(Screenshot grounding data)
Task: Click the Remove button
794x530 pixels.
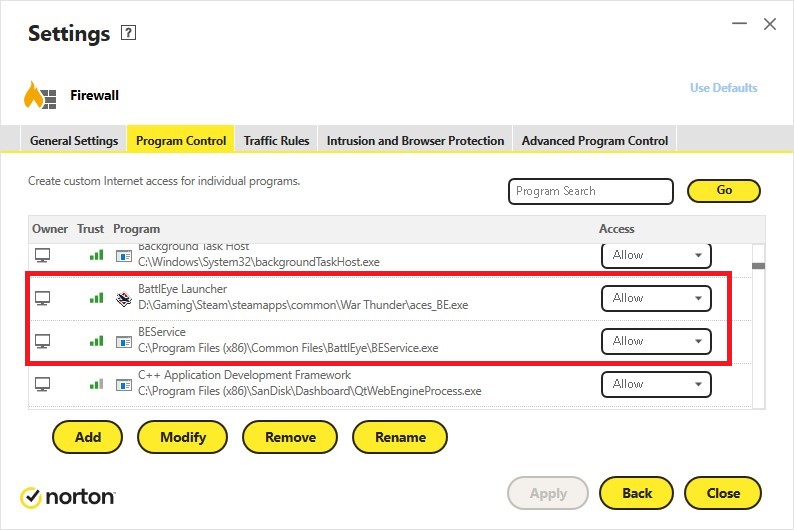Action: pyautogui.click(x=290, y=437)
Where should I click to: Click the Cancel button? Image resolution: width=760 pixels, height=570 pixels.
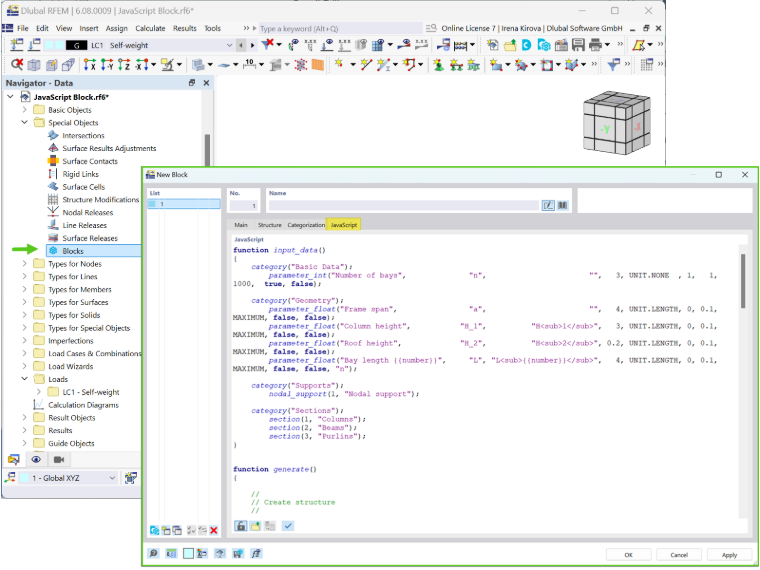pos(679,555)
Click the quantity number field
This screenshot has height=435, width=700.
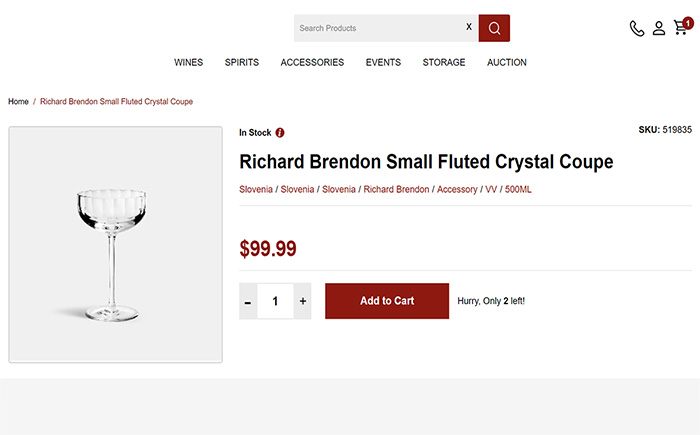(275, 301)
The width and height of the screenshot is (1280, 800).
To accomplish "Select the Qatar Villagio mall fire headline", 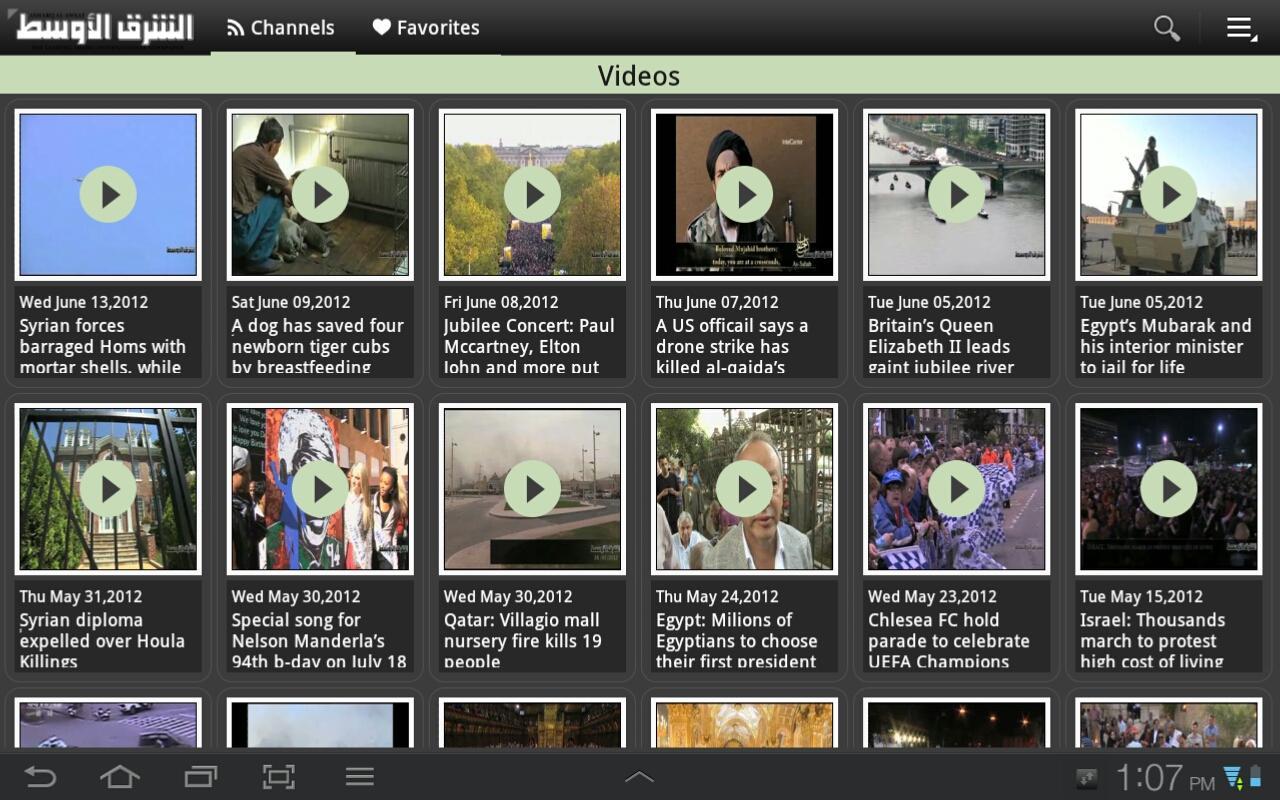I will 522,640.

→ **The task**:
Set the lines above down again, word for word, from the first through the one containing "Click the quantity number field"; pictures excluded.

→ **Your solution**:
Task: Click the Remove button
794x530 pixels.
Action: pyautogui.click(x=290, y=437)
Where should I click to: Click the Cancel button? Image resolution: width=760 pixels, height=570 pixels.
pos(679,555)
Click the quantity number field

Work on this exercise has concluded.